I think something like the following would make people needing this happy (but would love feedback from others, /Cc @vitoyucepi, @kavsingh, @MarkKoester):

import type { Configuration } from 'webpack';

export type ConfigurationFactory<T, U> = (env: T, args: U) => Configuration;

(I personally would prefer ConfigurationFactory<T, U = { mode?: Configuration['mode'] }> or something like that but if you don’t want to maintain that then <T, U> is a good start)

The example from the Webpack doc would become something along the lines of:

import type { ConfigurationFactory } from 'webpack';

const configFactory: ConfigurationFactory<never, { mode?: Configuration['mode'] }> = (env, argv) => {
  if (argv.mode === 'development') {
    config.devtool = 'source-map';
  }

  if (argv.mode === 'production') {
    //...
  }

  return config;
};

export default configFactory;

To be honestly, webpack don’t know this stuff, because only object allowed, function/promises allowed by webpack-cli so you can use:

import type { Configuration } from 'webpack';

export default (env: Record<string, any>, args: Record<string, any>): Configuration => {
  return { mode: 'production' }
}

Don’t know why these types was added to webpack types + they are wrong.

Also, is this.remainingRequest (LoaderContext) the same as getRemainingRequest from loader-utils? I saw it in the type, but nowhere in the docs: https://webpack.js.org/api/loaders/ If it is, is it safe to use in webpack@4 as well? 😐

Please use this.remainingRequest, getRemainingRequest was deprecated for webpack v4 and v5 https://github.com/webpack/loader-utils/blob/master/lib/getRemainingRequest.js#L5, loader-utils will be deprecated in near future

Still missing ConfigurationFactory and MultiConfigurationFactory.

I’ve created a package with these types as a part of my project. But I still think this types should be a part of the upstream package.

Please clarify, what is ConfigurationFactory and MultiConfigurationFactory, we never have these types

Still missing ConfigurationFactory and MultiConfigurationFactory.

I’ve created a package with these types as a part of my project. But I still think this types should be a part of the upstream package.

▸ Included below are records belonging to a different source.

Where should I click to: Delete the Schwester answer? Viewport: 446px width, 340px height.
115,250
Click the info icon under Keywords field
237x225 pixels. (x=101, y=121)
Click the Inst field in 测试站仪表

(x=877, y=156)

@sokra The errors in callback signatures of functions of InputFileSystem and OutputFileSystem need to be nullable to align with the node and memfs types (ref: types/node/fs.d.ts). I’ve created a PR to address this. This is my first PR to webpack, so let me know if I’m missing something, thanks 😃

Are the ConfigurationFactory and MultiConfigurationFactory types in webpack’s scope or is that something that would ideally be exported from webpack-cli? The comments in this PR #11964 make it seem like it would be webpack-cli’s responsibility.

Types for reference (from @types/webpack):

 type ConfigurationFactory = ((
      env: string | Record<string, boolean | number | string> | undefined,
      args: CliConfigOptions,
  ) => Configuration | Promise<Configuration>);

  type MultiConfigurationFactory = ((
      env: string | Record<string, boolean | number | string> | undefined,
      args: CliConfigOptions,
  ) => Configuration[] | Promise<Configuration[]>);

Awesome, thanks. I’m mainly reporting it to resolve stuff for other people. I’ve got workarounds in place for all reported issues.

@evilebottnawi thanks for the tip.

We can push that even further, extracting the return values of functions by using ReturnType. This is an excerpt from a file that I’m using in my project to get back some of the missing types.

export type Watching = ReturnType<Compiler["watch"]>;
export type WebpackLogger = ReturnType<Compilation["getLogger"]>;

I still think that a coherent typings file should export the entire surface of names that are used to define the “top-level” types. However, these techniques mitigate the issue somewhat.

I think you can send a PR for exporting more types as per your need. Types can be exposed by adding @typedefs to lib/index.js. Run yarn special-lint-fix to update the typings.